» **GIVEN EXERCISE**
Copy the rows below verbatim, from the line containing "814x406 pixels." through the end of the rows, both included. Omit the pictures.

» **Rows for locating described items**
==============================

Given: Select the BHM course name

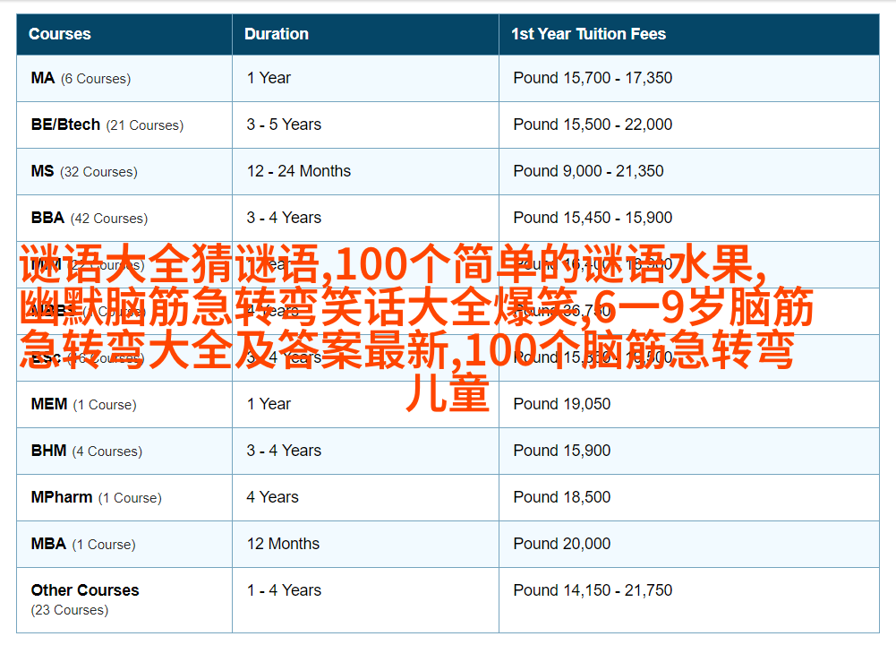Looking at the screenshot, I should click(x=48, y=451).
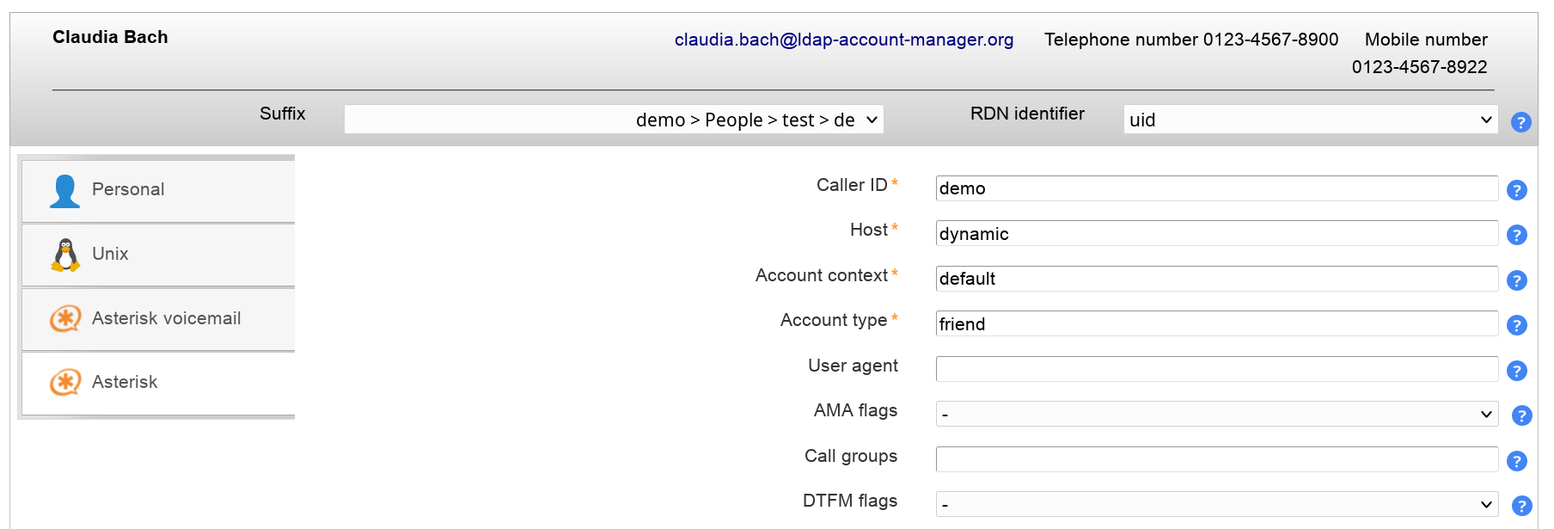
Task: Click help icon next to DTFM flags
Action: [1521, 506]
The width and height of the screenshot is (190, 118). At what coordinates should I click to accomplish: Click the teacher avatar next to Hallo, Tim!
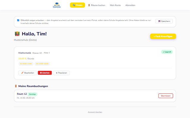click(17, 34)
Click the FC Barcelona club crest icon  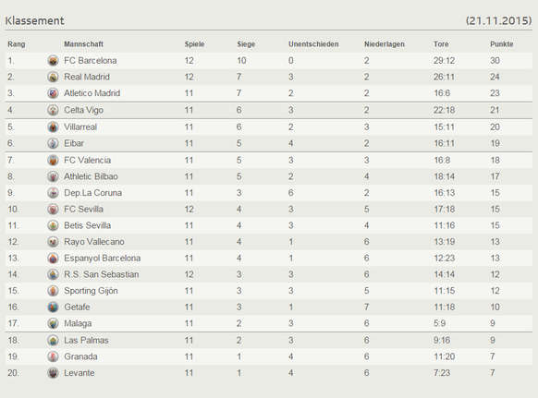pos(53,61)
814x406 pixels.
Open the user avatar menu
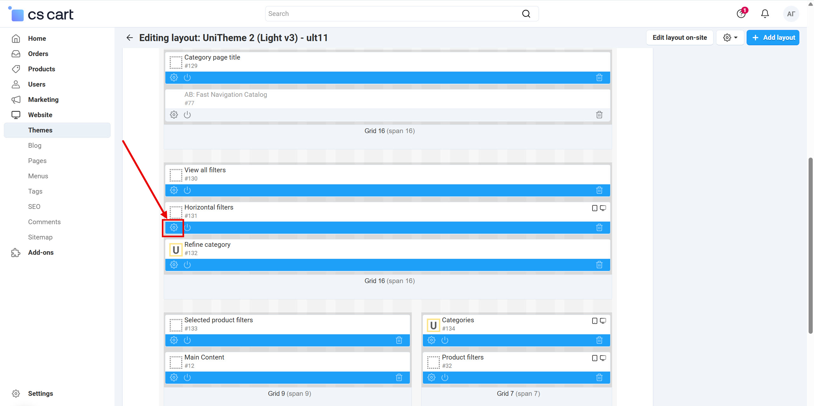[x=791, y=14]
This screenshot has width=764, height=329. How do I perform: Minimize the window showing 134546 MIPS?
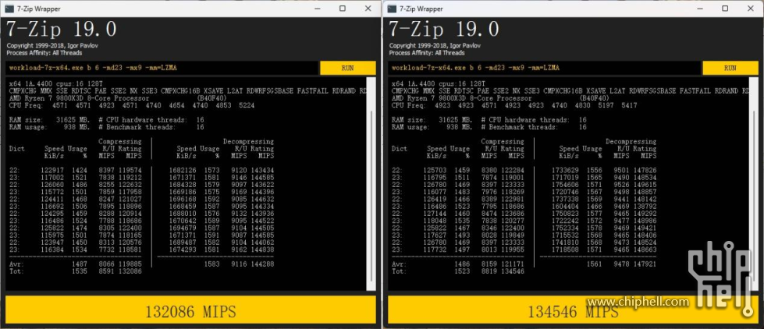pyautogui.click(x=697, y=9)
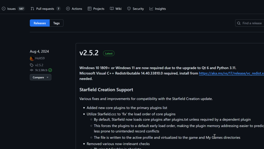Open the vc_redist download link
This screenshot has width=264, height=149.
[x=231, y=73]
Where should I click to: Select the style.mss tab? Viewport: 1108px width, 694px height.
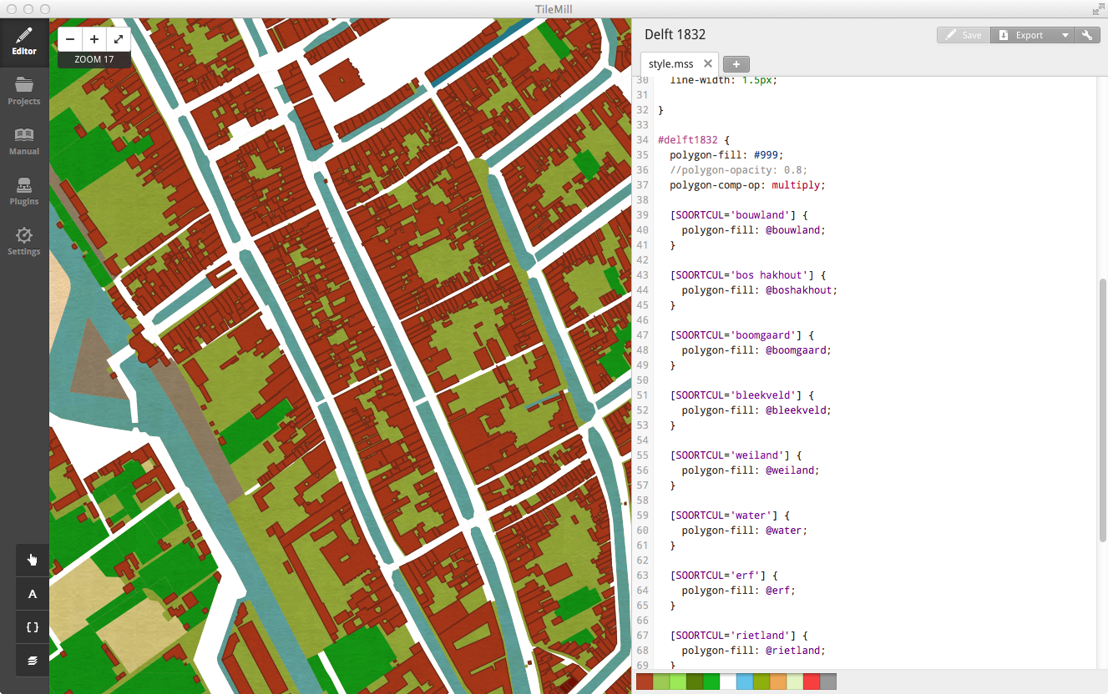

==============================

» **RESULT**
814x406 pixels.
Open the user avatar menu
[x=791, y=14]
This screenshot has width=764, height=329. How do I perform: Minimize the window showing 134546 MIPS?
pyautogui.click(x=697, y=9)
Open the vc_redist download link
This screenshot has width=264, height=149.
[x=231, y=73]
Where should I click to: Select the style.mss tab? Viewport: 1108px width, 694px height.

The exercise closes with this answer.